MELBOURNE, FLA.—Clifford R. Bragdon, Ph.D., dean of Florida Institute of Technology’s University College, and holder of a patent in the field of transportation security, is ready to publish Transportation Security. The book, which addresses key homeland security concerns, reflects Bragdon’s philosophy of integrated transportation planning related to sustainability and preparedness.
The 464-page, 14-chapter book, Bragdon’s fourth, will be published July 28 by Butterworth-Heinemann Security Books, an imprint of Elsevier. He has contributed seven chapters to other books with themes of environmental health, planning, transportation and security.
Transportation Security “represents a refreshing and interdisciplinary approach to understanding and addressing global preparedness from a transportation perspective,” said Jay Stein in his foreward to the book. Stein is provost and vice president of Academic Affairs, State University of New York, Plattsburgh.
Professor Ed Piper of Johns Hopkins University wrote in his review, “This book provides the reader with a holistic view of our world’s transportation security processes and operations. It is a pioneer work. . .”
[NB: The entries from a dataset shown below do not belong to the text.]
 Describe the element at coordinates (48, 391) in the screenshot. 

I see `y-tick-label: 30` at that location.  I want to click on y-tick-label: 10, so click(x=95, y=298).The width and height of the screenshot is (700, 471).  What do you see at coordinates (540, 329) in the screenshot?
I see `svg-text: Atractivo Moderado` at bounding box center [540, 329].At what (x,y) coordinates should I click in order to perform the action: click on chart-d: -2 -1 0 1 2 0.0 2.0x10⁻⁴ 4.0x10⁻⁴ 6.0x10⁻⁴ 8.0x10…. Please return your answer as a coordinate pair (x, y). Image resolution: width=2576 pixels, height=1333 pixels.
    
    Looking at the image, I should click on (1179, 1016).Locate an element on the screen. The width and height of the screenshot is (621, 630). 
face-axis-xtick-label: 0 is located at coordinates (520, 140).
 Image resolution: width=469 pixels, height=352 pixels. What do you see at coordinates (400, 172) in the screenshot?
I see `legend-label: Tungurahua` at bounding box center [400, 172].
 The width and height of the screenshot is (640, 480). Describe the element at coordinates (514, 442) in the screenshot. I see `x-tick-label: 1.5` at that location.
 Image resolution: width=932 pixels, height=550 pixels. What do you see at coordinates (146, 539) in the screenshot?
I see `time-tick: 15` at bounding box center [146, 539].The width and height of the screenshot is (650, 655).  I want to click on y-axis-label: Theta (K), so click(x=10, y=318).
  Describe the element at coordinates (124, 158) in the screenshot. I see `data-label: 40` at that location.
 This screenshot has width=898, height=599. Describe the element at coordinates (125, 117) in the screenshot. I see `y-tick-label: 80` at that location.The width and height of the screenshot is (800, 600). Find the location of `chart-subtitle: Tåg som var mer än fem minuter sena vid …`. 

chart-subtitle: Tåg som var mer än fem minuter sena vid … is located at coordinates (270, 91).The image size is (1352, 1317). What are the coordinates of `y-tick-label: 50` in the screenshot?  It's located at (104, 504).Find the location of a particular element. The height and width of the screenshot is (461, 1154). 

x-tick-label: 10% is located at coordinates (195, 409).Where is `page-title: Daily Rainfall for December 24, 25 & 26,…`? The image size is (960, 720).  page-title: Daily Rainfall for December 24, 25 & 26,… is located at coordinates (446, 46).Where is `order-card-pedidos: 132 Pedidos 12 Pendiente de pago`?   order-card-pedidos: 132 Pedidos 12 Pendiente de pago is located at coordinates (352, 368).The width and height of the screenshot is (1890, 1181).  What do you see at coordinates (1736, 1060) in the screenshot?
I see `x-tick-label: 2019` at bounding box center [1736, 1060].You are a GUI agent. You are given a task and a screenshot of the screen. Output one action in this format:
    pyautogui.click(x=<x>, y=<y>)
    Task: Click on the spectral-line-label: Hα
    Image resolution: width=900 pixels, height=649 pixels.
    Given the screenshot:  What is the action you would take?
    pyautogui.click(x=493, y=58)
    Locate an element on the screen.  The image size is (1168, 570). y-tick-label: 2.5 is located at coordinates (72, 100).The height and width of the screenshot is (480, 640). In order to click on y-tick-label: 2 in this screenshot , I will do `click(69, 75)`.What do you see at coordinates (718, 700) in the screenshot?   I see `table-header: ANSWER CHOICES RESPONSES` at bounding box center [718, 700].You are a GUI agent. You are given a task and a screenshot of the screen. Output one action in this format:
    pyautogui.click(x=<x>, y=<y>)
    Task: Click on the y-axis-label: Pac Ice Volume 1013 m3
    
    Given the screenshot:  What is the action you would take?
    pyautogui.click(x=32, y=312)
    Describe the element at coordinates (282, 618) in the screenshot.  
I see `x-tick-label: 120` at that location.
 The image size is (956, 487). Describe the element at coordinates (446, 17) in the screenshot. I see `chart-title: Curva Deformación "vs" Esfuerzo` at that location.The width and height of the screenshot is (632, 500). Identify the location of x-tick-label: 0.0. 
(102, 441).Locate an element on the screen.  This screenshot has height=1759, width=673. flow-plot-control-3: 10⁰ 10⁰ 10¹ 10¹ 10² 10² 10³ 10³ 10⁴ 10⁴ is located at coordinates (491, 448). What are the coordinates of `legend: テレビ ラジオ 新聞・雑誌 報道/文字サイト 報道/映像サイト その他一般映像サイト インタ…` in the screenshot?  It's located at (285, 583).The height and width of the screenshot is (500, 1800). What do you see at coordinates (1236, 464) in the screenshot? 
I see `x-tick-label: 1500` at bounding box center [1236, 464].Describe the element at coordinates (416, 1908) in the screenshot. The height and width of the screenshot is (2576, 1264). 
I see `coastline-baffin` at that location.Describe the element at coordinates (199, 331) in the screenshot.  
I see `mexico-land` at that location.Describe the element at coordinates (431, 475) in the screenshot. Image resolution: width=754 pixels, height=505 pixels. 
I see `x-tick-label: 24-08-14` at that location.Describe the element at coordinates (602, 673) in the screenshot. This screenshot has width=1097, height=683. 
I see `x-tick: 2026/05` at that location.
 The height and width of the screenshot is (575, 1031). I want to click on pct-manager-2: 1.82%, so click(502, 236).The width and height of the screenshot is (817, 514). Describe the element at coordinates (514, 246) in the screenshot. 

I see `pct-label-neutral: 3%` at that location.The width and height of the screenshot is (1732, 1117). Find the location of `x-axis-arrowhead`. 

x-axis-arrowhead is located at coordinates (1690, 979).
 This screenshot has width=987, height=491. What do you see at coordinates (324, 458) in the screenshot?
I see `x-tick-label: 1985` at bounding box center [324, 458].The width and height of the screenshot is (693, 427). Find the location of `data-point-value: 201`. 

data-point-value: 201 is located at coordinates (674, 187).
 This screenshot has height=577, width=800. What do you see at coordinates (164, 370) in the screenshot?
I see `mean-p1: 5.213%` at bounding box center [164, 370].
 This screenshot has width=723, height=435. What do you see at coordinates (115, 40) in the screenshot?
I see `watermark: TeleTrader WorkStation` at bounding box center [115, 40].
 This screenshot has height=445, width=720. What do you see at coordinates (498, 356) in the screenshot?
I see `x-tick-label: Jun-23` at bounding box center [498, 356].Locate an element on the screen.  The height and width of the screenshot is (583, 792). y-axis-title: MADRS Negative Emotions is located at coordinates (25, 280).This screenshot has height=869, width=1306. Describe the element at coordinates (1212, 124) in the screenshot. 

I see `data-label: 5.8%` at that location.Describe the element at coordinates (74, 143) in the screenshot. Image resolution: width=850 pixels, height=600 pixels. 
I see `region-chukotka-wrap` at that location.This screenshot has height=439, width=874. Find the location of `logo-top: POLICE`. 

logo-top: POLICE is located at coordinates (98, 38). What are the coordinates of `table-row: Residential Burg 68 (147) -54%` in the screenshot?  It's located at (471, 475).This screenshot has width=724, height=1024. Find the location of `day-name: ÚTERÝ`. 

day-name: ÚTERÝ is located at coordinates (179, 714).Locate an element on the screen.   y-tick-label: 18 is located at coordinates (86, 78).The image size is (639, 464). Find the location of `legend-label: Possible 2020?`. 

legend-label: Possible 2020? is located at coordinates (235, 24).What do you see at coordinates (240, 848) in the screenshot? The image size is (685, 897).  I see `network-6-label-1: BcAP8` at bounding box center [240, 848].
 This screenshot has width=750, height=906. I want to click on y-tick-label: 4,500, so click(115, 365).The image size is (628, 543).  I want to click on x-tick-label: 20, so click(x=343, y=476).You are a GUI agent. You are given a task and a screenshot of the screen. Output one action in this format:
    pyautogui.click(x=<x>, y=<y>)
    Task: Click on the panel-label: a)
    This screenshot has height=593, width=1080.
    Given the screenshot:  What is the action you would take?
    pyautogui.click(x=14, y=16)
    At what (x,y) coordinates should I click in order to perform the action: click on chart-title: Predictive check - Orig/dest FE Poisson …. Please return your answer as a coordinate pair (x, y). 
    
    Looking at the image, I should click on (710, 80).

Larry Lemanski, senior vice president for Research and Strategic Initiatives at Temple University, wrote, “He (Bragdon) is considered one of the world’s leading authorities on intermodalism and security. This book is an outstanding contribution. . . a visionary approach to global preparedness.”
Bragdon drew from several national security authorities as contributing chapter authors. These include Michael Workman, Ph.D., College of Business, and Ralph Locurcio, Brig. Gen. (ret.), College of Engineering, both of Florida Tech.
Bragdon’s patent, the Intermodal Transportation Simulation System, was ranked as the ninth most important new invention for the next 100 years by Newsday in its Centennial Edition. It was used to assist the Office of the Mayor of New York City in analyzing the World Trade Center 9/11 terrorist incident. The system is capable of combining all primary modes of simulation—ship, plane, vehicle and rail—into an integrated 3-D simulation of transport, which includes sensory stimuli.
Formerly the director for the Center for Intermodal Transportation Safety and Security, a consortium of 12 universities, Bragdon today is also the executive director of the Global Center for Preparedness.